Written instruction:
Extract every line of the items below that contains the string "Task", matching case exactly.

Data extract:
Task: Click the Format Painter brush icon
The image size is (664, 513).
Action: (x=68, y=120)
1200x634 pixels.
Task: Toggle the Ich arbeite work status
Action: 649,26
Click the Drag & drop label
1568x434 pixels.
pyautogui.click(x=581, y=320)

Written answer:
Task: Click the Format Painter brush icon
Task: Toggle the Ich arbeite work status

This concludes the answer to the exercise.